Industry checks from Wells Fargo’s (WFC) Colin Langan showed October sales falling 23% year over year across North America, Europe, China, and South Korea. North American volumes were an estimated 45,000 vehicles, down 25% from September after buyers rushed to capture the expiring $7,500 federal purchase credit.

“We expected to see the payback on U.S. October deliveries after the Inflation Reduction Act credits ran out; however, foreign markets continue to show weakness,” Langan wrote, adding that this leaves “downside” to fourth-quarter delivery estimates. Wall Street now models about 440,000 deliveries for the quarter, below almost 500,000 in the third quarter and roughly 496,000 in the year-ago fourth quarter.

TSLA Stock Shrugs and Climbs

Despite the drop in units, TSLA shares were up about 0.7% premarket to $442.68. Through Wednesday’s open, the stock was up roughly 9% year-to-date and 26% over 12 months, even after drifting lower by about six dollars since the Nov. 6 shareholder meeting.

The market’s reaction suggests investors had already braced for weak fourth-quarter auto numbers. The bigger swing factor for the stock is not the next delivery print. It is the pace of progress on software and autonomy.

Investors Chase AI Bets

Fund managers continue to frame Tesla as an AI platform tied to self-driving subscriptions, robo-taxis, and humanoid robots. This lens helped the shares hit a record in December 2024 even as global EV sales trends cooled.

This same lens helps explain today’s resilience.
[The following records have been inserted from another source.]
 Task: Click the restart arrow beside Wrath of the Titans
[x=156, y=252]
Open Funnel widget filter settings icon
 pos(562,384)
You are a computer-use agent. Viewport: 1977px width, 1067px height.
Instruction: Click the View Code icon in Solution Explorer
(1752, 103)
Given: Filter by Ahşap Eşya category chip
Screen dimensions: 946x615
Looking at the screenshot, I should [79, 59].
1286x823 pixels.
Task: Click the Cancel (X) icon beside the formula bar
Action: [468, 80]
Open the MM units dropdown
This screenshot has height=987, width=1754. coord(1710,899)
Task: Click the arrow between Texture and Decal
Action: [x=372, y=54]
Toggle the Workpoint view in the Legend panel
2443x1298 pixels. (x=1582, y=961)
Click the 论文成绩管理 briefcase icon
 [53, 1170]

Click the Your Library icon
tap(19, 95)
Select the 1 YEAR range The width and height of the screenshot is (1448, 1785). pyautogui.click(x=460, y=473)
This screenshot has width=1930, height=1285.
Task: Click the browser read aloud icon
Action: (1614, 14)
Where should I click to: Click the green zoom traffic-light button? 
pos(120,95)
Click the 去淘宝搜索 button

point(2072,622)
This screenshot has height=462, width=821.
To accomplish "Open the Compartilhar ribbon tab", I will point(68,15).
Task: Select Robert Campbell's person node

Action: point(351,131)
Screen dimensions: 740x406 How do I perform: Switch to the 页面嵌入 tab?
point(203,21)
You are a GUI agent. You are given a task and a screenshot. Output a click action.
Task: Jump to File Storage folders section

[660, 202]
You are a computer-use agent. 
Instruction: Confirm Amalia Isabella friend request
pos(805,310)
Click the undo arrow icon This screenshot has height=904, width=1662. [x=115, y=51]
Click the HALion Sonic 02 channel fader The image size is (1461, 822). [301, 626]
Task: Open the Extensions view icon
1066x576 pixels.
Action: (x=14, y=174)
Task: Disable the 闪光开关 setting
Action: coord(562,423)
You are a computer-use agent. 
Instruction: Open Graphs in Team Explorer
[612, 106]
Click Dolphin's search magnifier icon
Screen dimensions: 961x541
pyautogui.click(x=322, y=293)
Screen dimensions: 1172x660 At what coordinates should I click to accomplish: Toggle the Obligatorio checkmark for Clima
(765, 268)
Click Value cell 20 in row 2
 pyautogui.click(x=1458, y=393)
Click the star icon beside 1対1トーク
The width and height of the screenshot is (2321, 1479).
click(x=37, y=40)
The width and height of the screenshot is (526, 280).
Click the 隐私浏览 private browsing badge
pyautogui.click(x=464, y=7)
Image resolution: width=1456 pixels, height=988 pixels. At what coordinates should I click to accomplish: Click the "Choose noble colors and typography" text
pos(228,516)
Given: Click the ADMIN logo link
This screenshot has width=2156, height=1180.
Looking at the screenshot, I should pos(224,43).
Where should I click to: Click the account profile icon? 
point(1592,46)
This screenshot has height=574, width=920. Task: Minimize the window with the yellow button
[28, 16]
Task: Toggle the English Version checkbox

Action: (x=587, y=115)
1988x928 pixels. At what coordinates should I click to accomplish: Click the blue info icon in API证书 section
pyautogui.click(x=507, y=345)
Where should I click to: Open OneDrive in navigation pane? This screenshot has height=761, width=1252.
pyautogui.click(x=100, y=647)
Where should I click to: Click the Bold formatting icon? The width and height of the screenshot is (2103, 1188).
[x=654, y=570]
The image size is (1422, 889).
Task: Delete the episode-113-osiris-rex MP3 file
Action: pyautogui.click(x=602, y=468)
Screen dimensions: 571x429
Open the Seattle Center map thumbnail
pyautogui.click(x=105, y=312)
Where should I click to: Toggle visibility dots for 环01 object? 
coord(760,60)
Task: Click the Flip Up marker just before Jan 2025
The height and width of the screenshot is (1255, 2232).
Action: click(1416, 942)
If high-margin software and services scale, the earnings mix changes quickly, and the stock price will follow that path more than quarterly unit counts.

Musk’s Targets Anchor the Narrative

The company’s new pay package keeps the spotlight on AI. To unlock roughly 425 million shares, Elon Musk must sell cars and also reach three ambitious milestones: 10 million driver-assistance subscriptions, one million deployed robo-taxis, and one million robots.

Those targets tell investors what management plans to prioritize in the coming years. For the market, the question is not whether fourth-quarter deliveries miss by a few tens of thousands. It is whether Tesla can turn autonomy and robotics into recurring revenue at scale.

What Bears Flag Next

Skeptics point to the current sales weakness and to China specifically, where Tesla is on pace for its first annual decline. Langan rates the shares Sell with a $120 target, arguing the auto slowdown still matters.

Bulls counter that any delivery miss is a speed bump if software revenue begins to compound. Until the company updates its AI roadmap, expect the stock to trade more on autonomy headlines than monthly registration tallies.

Is Tesla Stock a Buy, Hold, or Sell?

Analysts remain divided on Tesla’s long-term outlook. Of the 34 Wall Street analysts who have issued ratings in the past three months, 14 rate the stock a Buy, 10 suggest a Hold, and 10 recommend a Sell.

The average 12-month TSLA price target sits at $382.54, which implies a 14% downside from Tesla’s latest trading price.